Я продолжал смотреть в окно, и в душе адажила Седьмая симфония.

— Николай Владимирович, и какая будет жизнь, — с сладкой мечтательностью и понизивши голос, говорила Томилина, — какая будет жизнь! В Париже я уже подписала контракт на ряд концертов... Ах, Париж, Париж! Там меня как-то особенно тепло встречают!..

— Милая Наталия Александровна, — вяло жевал я слова, — вы живете искусством, вам не нужен... этот быт... Вы во мне разочаруетесь... Я слишком живу головой... Вам... будет скучно...

Тут вдруг Томилина вскочила со стула, бросилась передо мною на колени, схватила мои руки и стала жарко, безумно их целовать.

— Николай... Николай... Я люблю тебя... Я живу тобою... Радость моя... Не покидай меня... Ты так прекрасен... Твоя философия так прекрасна... Ты так страстно говоришь о музыке, о гении, об искусстве, о женщине. . Ты — мой учитель... Ты мне открыл глаза на музыку... Ты так мне все рассказал... Милый, милый... Я хочу тебя, хочу тебя...

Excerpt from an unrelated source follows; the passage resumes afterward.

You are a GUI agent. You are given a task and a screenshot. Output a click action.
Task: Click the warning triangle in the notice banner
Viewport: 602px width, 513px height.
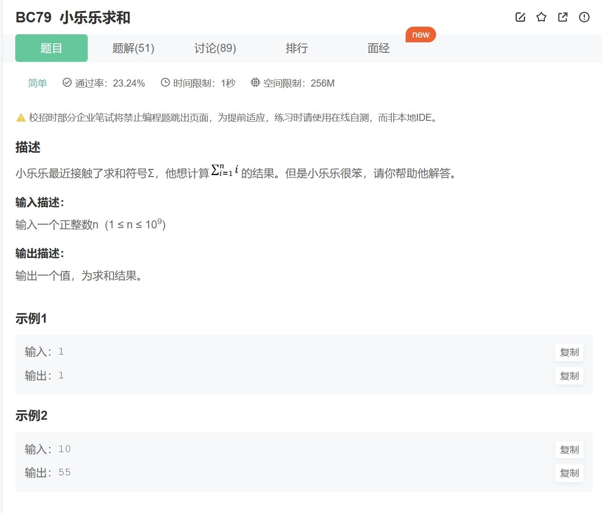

Я стал подниматься со стула, отрывать руки от ее губ и помогать ей встать с полу. Странно: на сердце стало утешно, хотя и не без томления, как в листовском des—dur' ном “Утешении”.

— Не нужно... не надо так... Наталия... Наталия Александровна... Не нужно...

Я едва поднял ее с колен и усадил в кресло.

Идеи брака были в этот момент далеки от меня — как никогда... Даже с Томилиной, с этой гениальной, шикарной, знаменитой Томилиной... не хотелось... Даже сам жалею, что это оказалось так. Жаль! Так жаль, что я почему-то “не хотел” объединить свою жизнь с томилинской жизнью артиста, мыслителя и большого человека! Как жаль! Еще и до сих пор, когда все это давно поросло быльем и ушло навсегда в прошлое, даже и теперь начинаю иногда чувствовать эту невозвратную потерю, это счастливое мгновение, которым я так идиотски не воспользовался.

Ах, как жаль! Как это жаль! Не хотелось, и—баста! Только это и могу сказать. Не хотелось, и — все тут, вся мотивация, вся философия!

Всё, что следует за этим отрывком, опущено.